The next part of this dream is always sudden and seemingly unprovoked. Somewhere in my walk between classes, it dawns on me that there is a class I haven’t attended at all that semester. I can’t say for certain if it’s a classmate who informs me, or if it’s something I realize by looking down at my schedule. Regardless of what instigates this sudden realization, I’m filled with dread, realizing there is a class I have totally neglected. I’ve not shown up, and yet I know my name is on the roster and I know that half a semester of absentees will come with inescapable consequences.

In college, a classmate confided in me that not only had he suffered from this type of dream, but that it had actually occurred to him in college for at least a month: he’d signed up for a class, and hadn’t attended it at all. He shared the feeling of dread and embarrassment, though the school and professor were pretty merciful to him…I would wager more merciful than what our minds were doing to us.

It’s clear to me that this dream isn’t uncommon, and I think the dread and outcome of this dream point to a rather obvious theme: forgetfulness. In the duties of my work, it’s easy to forget to follow up with someone, to miss a detail in a project, to lose sight of a responsibility. We are either stretched too thin or allow our minds to wander far too long.

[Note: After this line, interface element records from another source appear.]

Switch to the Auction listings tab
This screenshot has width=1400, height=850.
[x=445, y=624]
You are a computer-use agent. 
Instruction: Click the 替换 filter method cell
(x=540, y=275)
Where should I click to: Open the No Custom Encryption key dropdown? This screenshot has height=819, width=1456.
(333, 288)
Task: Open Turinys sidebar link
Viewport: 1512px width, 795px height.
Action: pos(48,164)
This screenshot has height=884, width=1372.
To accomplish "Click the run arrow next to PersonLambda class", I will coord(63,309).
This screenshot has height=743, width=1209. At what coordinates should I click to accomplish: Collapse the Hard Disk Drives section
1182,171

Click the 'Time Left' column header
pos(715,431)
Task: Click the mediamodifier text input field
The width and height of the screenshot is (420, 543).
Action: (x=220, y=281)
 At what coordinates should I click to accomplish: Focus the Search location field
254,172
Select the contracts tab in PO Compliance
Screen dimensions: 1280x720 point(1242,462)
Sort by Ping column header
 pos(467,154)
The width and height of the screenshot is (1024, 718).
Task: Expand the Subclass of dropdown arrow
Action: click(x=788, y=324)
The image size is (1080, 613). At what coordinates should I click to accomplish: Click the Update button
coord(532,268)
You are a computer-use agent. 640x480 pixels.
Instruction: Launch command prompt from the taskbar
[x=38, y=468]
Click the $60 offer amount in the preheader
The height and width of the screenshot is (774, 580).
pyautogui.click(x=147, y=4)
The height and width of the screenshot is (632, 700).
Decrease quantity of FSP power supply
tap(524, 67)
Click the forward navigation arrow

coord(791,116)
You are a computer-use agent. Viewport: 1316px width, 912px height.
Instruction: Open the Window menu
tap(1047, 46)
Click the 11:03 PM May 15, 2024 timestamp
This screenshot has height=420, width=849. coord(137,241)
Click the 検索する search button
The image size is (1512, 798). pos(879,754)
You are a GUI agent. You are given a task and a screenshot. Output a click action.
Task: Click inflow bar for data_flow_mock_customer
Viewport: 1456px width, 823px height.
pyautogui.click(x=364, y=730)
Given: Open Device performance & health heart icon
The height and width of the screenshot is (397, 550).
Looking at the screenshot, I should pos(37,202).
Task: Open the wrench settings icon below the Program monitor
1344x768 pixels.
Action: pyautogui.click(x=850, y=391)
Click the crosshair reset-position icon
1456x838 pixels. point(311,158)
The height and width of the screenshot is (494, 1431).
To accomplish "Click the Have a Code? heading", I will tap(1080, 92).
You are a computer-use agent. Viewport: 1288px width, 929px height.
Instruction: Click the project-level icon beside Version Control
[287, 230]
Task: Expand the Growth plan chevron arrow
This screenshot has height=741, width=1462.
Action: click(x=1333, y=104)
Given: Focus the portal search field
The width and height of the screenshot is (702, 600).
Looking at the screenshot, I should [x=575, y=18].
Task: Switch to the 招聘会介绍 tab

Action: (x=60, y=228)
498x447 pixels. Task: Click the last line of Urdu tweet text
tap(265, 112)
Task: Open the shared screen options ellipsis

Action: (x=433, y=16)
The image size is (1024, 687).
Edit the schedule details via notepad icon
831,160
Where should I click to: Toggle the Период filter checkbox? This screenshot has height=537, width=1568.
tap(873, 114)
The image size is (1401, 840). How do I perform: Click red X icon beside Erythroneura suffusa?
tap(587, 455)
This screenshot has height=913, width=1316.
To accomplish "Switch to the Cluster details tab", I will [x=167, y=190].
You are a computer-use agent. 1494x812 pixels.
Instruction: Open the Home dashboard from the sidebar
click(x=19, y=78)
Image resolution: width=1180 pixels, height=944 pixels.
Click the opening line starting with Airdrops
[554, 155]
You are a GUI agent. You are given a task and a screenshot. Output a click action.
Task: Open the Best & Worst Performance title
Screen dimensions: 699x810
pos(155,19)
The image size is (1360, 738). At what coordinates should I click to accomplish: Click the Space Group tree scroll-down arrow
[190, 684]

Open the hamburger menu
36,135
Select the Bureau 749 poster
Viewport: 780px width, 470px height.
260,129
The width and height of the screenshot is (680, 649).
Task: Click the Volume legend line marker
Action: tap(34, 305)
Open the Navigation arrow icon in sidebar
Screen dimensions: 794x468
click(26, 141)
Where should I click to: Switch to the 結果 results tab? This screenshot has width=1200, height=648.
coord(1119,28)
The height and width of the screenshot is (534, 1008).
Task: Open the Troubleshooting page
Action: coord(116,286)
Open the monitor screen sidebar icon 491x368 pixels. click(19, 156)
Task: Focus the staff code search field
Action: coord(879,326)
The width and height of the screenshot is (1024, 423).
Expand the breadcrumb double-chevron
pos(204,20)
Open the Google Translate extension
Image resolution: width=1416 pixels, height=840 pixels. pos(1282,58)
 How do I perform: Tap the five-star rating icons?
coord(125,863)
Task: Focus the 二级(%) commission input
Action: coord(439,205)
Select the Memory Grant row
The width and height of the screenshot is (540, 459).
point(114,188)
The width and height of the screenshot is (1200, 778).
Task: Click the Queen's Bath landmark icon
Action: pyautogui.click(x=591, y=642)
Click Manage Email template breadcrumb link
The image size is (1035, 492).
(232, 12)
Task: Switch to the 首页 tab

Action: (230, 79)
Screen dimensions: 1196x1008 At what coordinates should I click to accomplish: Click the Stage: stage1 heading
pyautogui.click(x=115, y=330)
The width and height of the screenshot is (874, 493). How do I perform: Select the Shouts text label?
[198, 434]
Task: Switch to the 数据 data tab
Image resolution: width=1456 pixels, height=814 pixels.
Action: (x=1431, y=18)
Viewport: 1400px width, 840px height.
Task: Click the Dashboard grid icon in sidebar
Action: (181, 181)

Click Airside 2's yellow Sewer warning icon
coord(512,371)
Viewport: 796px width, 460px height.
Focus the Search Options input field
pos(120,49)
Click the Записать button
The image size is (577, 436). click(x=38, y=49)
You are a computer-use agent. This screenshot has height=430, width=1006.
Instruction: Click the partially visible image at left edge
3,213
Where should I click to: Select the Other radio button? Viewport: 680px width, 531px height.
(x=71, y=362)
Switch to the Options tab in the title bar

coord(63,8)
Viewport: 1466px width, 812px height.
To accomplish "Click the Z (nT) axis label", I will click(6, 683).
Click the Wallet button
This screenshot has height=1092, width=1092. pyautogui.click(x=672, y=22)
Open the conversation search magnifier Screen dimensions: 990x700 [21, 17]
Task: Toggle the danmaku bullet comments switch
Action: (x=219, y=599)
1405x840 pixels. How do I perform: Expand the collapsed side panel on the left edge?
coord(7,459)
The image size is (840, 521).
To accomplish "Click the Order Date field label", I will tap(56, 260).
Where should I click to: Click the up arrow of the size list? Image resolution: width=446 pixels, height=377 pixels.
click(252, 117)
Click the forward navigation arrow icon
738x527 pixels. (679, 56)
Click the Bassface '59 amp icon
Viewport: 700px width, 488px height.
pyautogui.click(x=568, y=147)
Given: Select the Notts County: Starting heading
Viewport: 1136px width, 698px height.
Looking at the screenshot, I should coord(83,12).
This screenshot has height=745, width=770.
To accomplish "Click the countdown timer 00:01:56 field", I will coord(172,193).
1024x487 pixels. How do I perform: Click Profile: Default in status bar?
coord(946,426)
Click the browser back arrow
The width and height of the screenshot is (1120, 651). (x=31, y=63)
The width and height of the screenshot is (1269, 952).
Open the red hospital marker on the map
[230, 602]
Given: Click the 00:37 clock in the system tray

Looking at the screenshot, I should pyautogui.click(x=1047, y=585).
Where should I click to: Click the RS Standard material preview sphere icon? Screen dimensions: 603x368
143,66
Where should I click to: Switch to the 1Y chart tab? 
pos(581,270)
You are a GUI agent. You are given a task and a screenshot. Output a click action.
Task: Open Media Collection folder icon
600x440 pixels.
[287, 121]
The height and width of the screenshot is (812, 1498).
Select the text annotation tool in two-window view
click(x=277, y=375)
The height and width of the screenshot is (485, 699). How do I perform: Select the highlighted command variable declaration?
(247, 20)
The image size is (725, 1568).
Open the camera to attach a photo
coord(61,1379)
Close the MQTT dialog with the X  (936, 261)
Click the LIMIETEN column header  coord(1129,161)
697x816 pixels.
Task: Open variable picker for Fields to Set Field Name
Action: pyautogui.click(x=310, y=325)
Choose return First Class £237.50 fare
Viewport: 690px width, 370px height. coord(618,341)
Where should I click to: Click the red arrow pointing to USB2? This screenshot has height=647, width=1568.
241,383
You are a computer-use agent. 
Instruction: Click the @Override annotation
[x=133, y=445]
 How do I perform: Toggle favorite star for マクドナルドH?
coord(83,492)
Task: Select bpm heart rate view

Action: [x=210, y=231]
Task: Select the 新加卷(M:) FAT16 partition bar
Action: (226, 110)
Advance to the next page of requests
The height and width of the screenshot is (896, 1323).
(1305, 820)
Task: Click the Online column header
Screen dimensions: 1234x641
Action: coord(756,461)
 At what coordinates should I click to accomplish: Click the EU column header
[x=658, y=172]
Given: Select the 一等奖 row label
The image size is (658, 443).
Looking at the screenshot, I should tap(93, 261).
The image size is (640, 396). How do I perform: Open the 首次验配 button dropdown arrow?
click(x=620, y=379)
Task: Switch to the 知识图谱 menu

I believe these dreams are our minds giving us a call to action to pay attention, to take inventory of not just one’s responsibilities in work, but to take inventory of all facets of one’s life. Do we make lists? Do we pay attention to our surroundings and how we can improve things? And most importantly, what are the distractions in our life that are getting in the way of our attention to the things that matter most?

Unrehearsed Play

I’d performed for years in school plays, starting in elementary school and all the way up until  high school. I had a love for acting back then, and although I had a lot to learn one thing I always felt particularly strong in was memorizing lines. I’d spend hours at home rehearsing lines with my parents, even making playlists of my lines recorded to hear over and over.

Though I’ve left theater behind, theater keeps chasing after me in my dreams. The setting is always on the familiar stage of our school. Sometimes the cast is familiar, sometimes it isn’t. Sometimes the plays are familiar, sometimes they aren’t…but what’s most odd about this is there’s always two assumptions I have in those dreams: we have performed that play before, and our lines have already been memorized.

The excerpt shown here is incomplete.